[JOB ITEM]: Reproduce the listing below verbatim, line for line, from its first line to its last.

[PROVIDED DATA]:
- - -
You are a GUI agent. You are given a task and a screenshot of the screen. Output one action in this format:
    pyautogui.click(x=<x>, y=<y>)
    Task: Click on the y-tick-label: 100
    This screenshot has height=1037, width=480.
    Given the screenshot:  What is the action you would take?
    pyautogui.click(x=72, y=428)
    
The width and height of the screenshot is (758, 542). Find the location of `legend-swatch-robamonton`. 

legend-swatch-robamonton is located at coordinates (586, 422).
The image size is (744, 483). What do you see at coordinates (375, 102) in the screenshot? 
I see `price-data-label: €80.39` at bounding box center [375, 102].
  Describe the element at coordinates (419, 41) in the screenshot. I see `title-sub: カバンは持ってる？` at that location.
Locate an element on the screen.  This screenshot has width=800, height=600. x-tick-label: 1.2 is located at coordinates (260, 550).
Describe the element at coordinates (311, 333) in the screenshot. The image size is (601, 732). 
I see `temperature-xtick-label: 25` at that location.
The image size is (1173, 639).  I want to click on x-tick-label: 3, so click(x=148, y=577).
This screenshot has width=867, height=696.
- - -
[ANSWER AREA]:
You are a GUI agent. You are given a task and a screenshot of the screen. Output one action in this format:
    pyautogui.click(x=<x>, y=<y>)
    Task: Click on the y-tick-label: 100
    This screenshot has height=1037, width=480.
    Given the screenshot:  What is the action you would take?
    pyautogui.click(x=72, y=428)
    
The width and height of the screenshot is (758, 542). Find the location of `legend-swatch-robamonton`. 

legend-swatch-robamonton is located at coordinates (586, 422).
The image size is (744, 483). What do you see at coordinates (375, 102) in the screenshot? 
I see `price-data-label: €80.39` at bounding box center [375, 102].
  Describe the element at coordinates (419, 41) in the screenshot. I see `title-sub: カバンは持ってる？` at that location.
Locate an element on the screen.  This screenshot has width=800, height=600. x-tick-label: 1.2 is located at coordinates (260, 550).
Describe the element at coordinates (311, 333) in the screenshot. The image size is (601, 732). 
I see `temperature-xtick-label: 25` at that location.
The image size is (1173, 639).  I want to click on x-tick-label: 3, so click(x=148, y=577).
This screenshot has width=867, height=696.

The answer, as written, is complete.